11. Ceza Dairesi 2016/5330 E. , 2017/2239 K.
"İçtihat Metni"MAHKEMESİ :Asliye Ceza Mahkemesi
SUÇ : Vergi usul kanununa muhalefet
HÜKÜM : Beraat, mahkumiyet
I- Sanık hakkında "2006 takvim yılında sahte fatura düzenlemek" suçundan verilen beraat kararına yönelik katılan vekilinin temyiz itirazlarının incelenmesinde;
Vergi Denetim Kurulu Marmara Küçük ve Orta Ölçekli Mükellefler Grup Başkanlığı"nın 20.01.2015 gün ve 4 sayılı yazısında sanığın sahibi olduğu şirket hakkında yapılan incelemede 2006 takvim yılında sahte fatura düzenlemek suçuna ilişkin vergi suçu raporu ile mütalaa düzenlenmediği ve suç duyurusunda bulunulmadığının anlaşılması karşısında; sanık hakkında 213 sayılı Vergi Usul Yasasının 367.maddesi uyarınca dava şartı olan mütalaanın bulunmaması nedeniyle kamu davasının düşürülmesi yerine yazılı şekilde beraat hükümleri kurulması,
Yasaya aykırı katılan vekilinin temyiz itirazları bu itibarla yerinde görülmüş olduğundan sair yönleri incelenmeyen hükmün bu sebepten dolayı 5320 sayılı Yasanın 8/1.maddesi uyarınca uygulanması gereken 1412 sayılı CMUK.nun 321.maddesi uyarınca BOZULMASINA, ancak yeniden yargılama yapılmasını gerektirmeyen bu hususta aynı Yasanın 322.maddesi uyarınca hüküm kurulması mümkün bulunduğundan; sanık hakkında 2006 takvim yılında sahte fatura düzenlemek suçundan açılan kamu davasının dava şartının gerçekleşmemesi nedeniyle CMK.nun 223/8.maddesi gereğince DÜŞÜRÜLMESİNE,
II- Sanık hakkında "2005 takvim yılında sahte fatura düzenlemek" suçundan verilen mahkumiyet kararına yönelik sanığın temyiz itirazlarının incelenmesinde;
a- 213 sayılı VUK"nın 227/3 ve 230. maddelerinde öngörüldüğü üzere anılan suçların oluşabilmesi için düzenlenen sahte faturaların yasada öngörülen zorunlu bilgileri içermesinin gerekmesine rağmen, sanığın düzenlediği iddia olunan faturaların asılları veya onaylı örneklerinin dosya içerisinde bulunmaması karşısında; sahte fatura düzenleme suçunda suç tarihinin düzenlenen son fatura tarihi olduğu, 2005 takvim yılında düzenlendiği iddia olunan sahte faturanın dava zamanaşımı yönünden de önemli olduğu nazara alınarak, suça konu fatura asıllarının duruşmaya getirtilerek incelenip, kanunda öngörülen şekil şartlarını taşıyıp taşımadığının tespit edilmesi dosya arasında bulundurulmasından sonra tüm bu araştırmaların sonucuna göre sanığın hukuki durumunun belirlenmesi gerekirken eksik kovuşturma ile yetinilerek mahkumiyet kararı verilmesi,
b- 213 sayılı VUK"nun iştirak başlıklı 360. maddesinde "Birden fazla kişi 359. maddede sayılan fiillerin icrasına iştirak ettikleri takdirde fiili irtikap edenlerden veya doğrudan doğruya beraber işlemiş olanlardan her biri maddi menfaat gözetmek şartıyla, o fiile mahsus ceza ile cezalandırılır.
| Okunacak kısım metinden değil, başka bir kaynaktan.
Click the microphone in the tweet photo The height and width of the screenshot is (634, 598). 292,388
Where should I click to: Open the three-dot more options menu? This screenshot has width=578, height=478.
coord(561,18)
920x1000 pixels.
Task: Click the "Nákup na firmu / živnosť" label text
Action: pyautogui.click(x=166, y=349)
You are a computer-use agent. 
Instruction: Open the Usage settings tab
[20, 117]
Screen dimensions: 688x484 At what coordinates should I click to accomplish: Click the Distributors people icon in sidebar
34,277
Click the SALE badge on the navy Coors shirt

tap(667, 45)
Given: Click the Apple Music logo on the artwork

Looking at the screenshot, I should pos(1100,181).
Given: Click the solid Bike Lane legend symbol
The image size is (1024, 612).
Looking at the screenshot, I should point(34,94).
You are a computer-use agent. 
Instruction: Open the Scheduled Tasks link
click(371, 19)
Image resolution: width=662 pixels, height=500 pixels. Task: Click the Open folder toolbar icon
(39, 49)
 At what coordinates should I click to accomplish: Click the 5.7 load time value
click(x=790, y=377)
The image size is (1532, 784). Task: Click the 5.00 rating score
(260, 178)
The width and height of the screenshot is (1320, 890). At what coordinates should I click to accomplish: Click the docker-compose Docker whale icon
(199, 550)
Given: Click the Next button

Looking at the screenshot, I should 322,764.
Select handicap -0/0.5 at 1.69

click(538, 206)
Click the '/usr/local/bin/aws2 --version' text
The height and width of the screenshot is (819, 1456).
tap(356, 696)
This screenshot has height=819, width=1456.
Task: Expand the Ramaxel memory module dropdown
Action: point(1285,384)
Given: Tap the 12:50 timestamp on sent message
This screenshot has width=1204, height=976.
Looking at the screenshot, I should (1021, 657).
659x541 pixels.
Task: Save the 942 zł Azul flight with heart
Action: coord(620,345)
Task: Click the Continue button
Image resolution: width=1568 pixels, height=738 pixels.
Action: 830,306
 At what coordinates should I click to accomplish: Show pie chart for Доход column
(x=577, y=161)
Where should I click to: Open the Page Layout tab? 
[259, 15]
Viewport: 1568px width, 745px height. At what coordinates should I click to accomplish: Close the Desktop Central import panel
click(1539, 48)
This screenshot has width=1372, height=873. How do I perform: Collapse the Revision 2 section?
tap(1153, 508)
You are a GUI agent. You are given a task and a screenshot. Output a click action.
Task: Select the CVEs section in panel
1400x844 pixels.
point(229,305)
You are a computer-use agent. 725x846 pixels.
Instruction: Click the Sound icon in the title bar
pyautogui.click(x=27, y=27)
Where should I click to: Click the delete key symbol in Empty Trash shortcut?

Söz konusu fiilleri işlemeye azmettirenlere de aynı cezalar hükmolunur. Bu fiillere maddi menfaat gözetmeksizin iştirak edenlere fiile mahsus cezanın yarısı hükmolunur." şeklindeki düzenleme karşısında; şirketin kurucu ortağı, müdürü ve suçun asli faili olan sanık hakkında tayin olunan cezalardan yasal olarak mümkün olmamasına rağmen indirim yapılmak suretiyle eksik ceza tayini,
c- Sanığın sabıkasına esas Çorum Ağır Ceza Mahkemesinin 07.04.2010 tarihinde kesinleşen, 2006/181-451 esas ve karar sayılı ilamındaki suçun taksirli suçlardan olması ve suç tarihinden sonra kesinleşmesi nedeniyle tekerrüre esas alınamayacağının gözetilmemesi,
d- Hüküm fıkrasında sanık hakkında hükmedilen cezanın ertelenmesine yer olmadığına karar verildiği halde TCK"nın 53/3 madde ve fıkrası gereğince cezası ertelendiğinden demek suretiyle çelişki yaratılması ve 5237 sayılı TCK’nun 53. maddesinin 1. fıkrasının (c) bendinde yer alan haklardan sanığın sadece kendi alt soyu üzerindeki velayet, vesayet ve kayyımlık yetkileri yönünden koşullu salıverilme tarihine kadar uygulanması gerektiğinin gözetilmemesinin Anayasa Mahkemesinin 08.10.2015 gün 2014/140 Esas, 2015/85 sayılı iptal kararı ile birlikte yeniden değerlendirilmesinde zorunluluk bulunması,
Yasaya aykırı, sanığın temyiz itirazları bu itibarla yerinde görülmüş olduğundan hükmün bu sebepten dolayı 5320 sayılı Yasa"nın 8/1. maddesi gereğince uygulanması gereken 1412 sayılı CMUK’nun 321. maddesi uyarınca BOZULMASINA, 27.03.2017 gününde oybirliğiyle karar verildi.